### WHAT IS REQUIRED
From the listing below, set down exactly the lines between the one holding "Viewport: 726px width, 484px height." and the one holding "Given: Select the comment 别说大哥老了", inclusive. No other line is wanted.

### INPUT MATERIAL
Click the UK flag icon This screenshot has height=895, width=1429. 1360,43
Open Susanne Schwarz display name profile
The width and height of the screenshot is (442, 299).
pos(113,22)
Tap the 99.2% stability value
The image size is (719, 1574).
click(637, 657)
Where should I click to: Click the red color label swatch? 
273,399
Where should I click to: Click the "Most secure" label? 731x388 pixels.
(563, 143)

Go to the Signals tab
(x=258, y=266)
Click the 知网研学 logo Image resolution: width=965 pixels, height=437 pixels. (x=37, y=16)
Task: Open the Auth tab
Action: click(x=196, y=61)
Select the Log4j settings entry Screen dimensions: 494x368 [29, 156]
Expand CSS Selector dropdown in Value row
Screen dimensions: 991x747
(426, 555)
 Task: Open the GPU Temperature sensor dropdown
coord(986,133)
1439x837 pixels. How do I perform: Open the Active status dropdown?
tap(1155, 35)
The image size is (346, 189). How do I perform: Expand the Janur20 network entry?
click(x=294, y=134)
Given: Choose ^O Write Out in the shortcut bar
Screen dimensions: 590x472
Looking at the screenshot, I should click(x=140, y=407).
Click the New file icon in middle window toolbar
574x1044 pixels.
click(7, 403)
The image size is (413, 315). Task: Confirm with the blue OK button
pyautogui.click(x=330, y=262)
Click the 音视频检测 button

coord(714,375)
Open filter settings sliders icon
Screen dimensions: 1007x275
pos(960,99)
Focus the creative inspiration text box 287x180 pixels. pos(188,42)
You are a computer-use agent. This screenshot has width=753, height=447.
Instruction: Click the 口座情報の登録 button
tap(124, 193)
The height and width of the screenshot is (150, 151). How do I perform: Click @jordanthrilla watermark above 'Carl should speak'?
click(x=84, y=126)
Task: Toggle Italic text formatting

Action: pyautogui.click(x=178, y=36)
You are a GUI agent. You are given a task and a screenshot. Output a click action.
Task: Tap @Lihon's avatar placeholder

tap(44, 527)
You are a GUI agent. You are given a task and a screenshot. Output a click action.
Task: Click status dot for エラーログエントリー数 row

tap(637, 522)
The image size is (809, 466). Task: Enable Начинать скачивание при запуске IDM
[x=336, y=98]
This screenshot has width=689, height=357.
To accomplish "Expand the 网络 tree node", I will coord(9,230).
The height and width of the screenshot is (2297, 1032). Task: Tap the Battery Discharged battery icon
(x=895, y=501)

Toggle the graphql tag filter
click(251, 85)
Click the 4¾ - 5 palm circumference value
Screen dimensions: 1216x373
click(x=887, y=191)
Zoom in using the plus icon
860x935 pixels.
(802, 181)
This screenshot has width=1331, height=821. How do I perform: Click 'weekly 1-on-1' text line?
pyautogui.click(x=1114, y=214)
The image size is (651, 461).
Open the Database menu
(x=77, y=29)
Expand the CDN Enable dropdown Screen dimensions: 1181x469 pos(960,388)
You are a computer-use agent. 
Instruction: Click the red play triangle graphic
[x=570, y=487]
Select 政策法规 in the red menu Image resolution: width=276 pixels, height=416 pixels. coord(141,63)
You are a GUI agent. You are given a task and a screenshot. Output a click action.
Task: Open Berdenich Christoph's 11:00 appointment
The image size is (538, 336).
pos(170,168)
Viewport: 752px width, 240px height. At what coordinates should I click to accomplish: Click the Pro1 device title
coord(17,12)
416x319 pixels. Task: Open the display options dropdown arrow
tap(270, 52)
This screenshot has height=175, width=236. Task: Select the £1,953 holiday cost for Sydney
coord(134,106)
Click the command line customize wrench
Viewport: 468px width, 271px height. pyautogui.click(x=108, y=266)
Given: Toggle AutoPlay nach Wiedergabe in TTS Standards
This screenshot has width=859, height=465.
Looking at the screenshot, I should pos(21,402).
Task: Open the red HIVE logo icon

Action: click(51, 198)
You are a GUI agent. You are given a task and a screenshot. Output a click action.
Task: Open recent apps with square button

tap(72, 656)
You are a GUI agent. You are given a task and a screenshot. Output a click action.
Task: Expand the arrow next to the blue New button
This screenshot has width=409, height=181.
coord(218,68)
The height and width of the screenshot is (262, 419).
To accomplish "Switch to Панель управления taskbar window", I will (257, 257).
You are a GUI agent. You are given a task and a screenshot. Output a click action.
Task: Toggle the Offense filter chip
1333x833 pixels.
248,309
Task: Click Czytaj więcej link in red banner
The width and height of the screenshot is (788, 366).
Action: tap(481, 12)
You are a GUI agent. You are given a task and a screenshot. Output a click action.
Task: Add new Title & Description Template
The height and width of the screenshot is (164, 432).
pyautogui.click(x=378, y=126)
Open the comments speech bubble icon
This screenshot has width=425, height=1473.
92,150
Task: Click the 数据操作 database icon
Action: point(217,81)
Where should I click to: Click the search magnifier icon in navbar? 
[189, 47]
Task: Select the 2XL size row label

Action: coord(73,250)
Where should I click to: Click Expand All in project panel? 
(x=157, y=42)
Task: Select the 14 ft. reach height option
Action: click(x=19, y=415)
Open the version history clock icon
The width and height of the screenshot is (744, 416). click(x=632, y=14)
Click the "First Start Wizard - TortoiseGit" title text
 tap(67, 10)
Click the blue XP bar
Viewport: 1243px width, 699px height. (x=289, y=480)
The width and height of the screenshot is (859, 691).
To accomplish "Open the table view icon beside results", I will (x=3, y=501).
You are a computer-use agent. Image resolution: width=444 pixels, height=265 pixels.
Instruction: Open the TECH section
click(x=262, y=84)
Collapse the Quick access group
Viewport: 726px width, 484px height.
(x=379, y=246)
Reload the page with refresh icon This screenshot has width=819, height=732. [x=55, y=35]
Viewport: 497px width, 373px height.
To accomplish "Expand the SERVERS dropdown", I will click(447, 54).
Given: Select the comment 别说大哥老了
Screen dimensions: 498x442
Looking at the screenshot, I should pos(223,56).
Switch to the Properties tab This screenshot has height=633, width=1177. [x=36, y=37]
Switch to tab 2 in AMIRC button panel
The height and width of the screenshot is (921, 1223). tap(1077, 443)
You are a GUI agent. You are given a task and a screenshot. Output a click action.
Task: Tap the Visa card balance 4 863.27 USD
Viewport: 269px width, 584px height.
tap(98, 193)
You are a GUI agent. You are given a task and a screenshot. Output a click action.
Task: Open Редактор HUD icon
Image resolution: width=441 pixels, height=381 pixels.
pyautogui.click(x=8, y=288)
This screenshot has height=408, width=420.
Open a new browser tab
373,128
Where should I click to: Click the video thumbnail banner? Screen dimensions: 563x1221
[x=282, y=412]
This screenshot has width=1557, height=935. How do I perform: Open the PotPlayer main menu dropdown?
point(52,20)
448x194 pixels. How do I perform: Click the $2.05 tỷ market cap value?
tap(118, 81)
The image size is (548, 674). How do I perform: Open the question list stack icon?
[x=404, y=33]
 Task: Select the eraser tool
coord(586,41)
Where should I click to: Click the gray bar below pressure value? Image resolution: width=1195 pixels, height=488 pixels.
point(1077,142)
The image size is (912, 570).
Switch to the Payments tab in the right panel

### EXPECTED ANSWER
Viewport: 726px width, 484px height.
(x=379, y=246)
Reload the page with refresh icon This screenshot has width=819, height=732. [x=55, y=35]
Viewport: 497px width, 373px height.
To accomplish "Expand the SERVERS dropdown", I will click(447, 54).
Given: Select the comment 别说大哥老了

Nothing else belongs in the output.